More deeply, we are also seeing data from multiple studies of endocrine disrupting compounds that are repeatedly falsifying the operating assumptions at the heart of risk assessment process as it is currently practiced. I am going to summarize what some of those core operating assumptions are for you.

First, the dose makes the poison. The simplistic application of this assumption is now clearly falsified by a whole host of data showing low dose effects with non-monotonic dose response curves. In fact, at the Yokohama conference we had a panel of scientists including industry spokesperson Dr. Jim Lamb agree that this is no longer a valid assumption. So that is out.

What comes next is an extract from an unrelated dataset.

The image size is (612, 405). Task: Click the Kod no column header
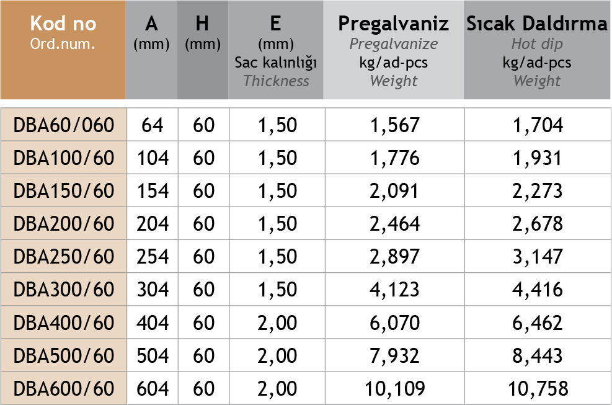pyautogui.click(x=63, y=33)
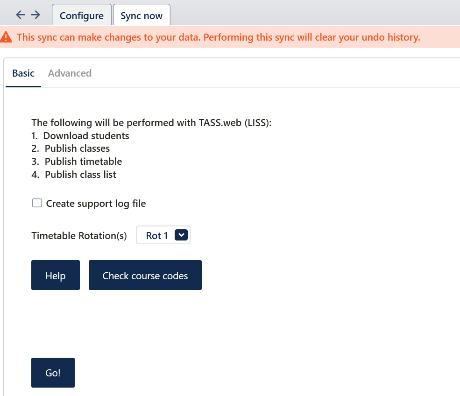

We have seen some elegant work looking at thresholds of effects. Dr. Daniel Sheehan, David Crews, and others have shown that for systems in which hormonal systems are already activated, there is no practical threshold for effect in that system. So that one is out.

We heard an elegant paper by Andreas Kortenkamp this morning rejecting the notion that you can derive useful regulatory guidelines by basing your work only on single chemicals at a time. This is just no longer adequate in this modern era. So that is out.

We also have an assumption, increasingly prevalent, that you have to demonstrate adverse effects in order to start regulating. But when you look at what we really understand between changes in biological systems and the ultimate developmental processes, you can see that we would be incredibly arrogant to assume that we can predict adverse effects based on our current understanding of what those changes actually mean. So that is out.

Finally, if you listened to Dr. Elizabeth Guillette earlier this afternoon you heard an absolutely spectacular discussion demonstrating that the animal studies that prevail throughout regulatory science, as important as they are, are probably not sufficiently sensitive to get to the endpoints that parents really care about.

There has been some work trying to employ operant conditioning techniques and behavioral studies with animals to get at more sublte behavioural effects, but they do not play a very large role in the regulatory process and they do not get us to the sorts of endpoints that Dr. Guillette was talking about in her work.

So we have got to be looking for other sources of guidance. Is epidemiology a good source? Epidemiology has some real problems in dealing with endocrine disrupting compounds, also.

First, nonmonotonic dose response curves are deeply challenging to human epidemiology as it is currently practiced. So is the fact that as development unfolds in the womb, the same compound at different times in development can lead to completely different disruptive patterns. How does epidemiology currently cope with that? Not at all, at least in in utero studies.

The converse is also true: disruption of the same developmental process in that same developmental window by different compounds can lead to the same effect, dramatically increasing the statistical noise in epidemiological work, unless at the same time you are able to monitor all the relevant compounds that might be interfering with that developmental process.

Finally, as Dr. Mori mentioned, long latencies can intercede between cause and effect, decades sometimes between exposure and impact.

So what is the regulatory answer here? First of all, we have to acknowledge that the current process is fatally flawed by its dependence upon falsified assumptions and polluted literature. We have got to start over.

We have got to build a new science-based approach, not one that is based on false assumptions, but is based on real data, that begins with models that are incorporating some of the factors that I mentioned: incorporating the low-dose non-monotonic response curves, incorporating the fact that there can be no threshold, incorporating a focus on mixtures at the core, and demonstration that if we find an effect in regulatory research, we find an effect in a developing organism, we should then reverse the burden of proof so it is not incumbent upon us to demonstrate an adverse effect, it is instead incumbent upon those who would wish to use the product to demonstrate that an effect is not adverse. This will require a compete reversal of the burden of proof.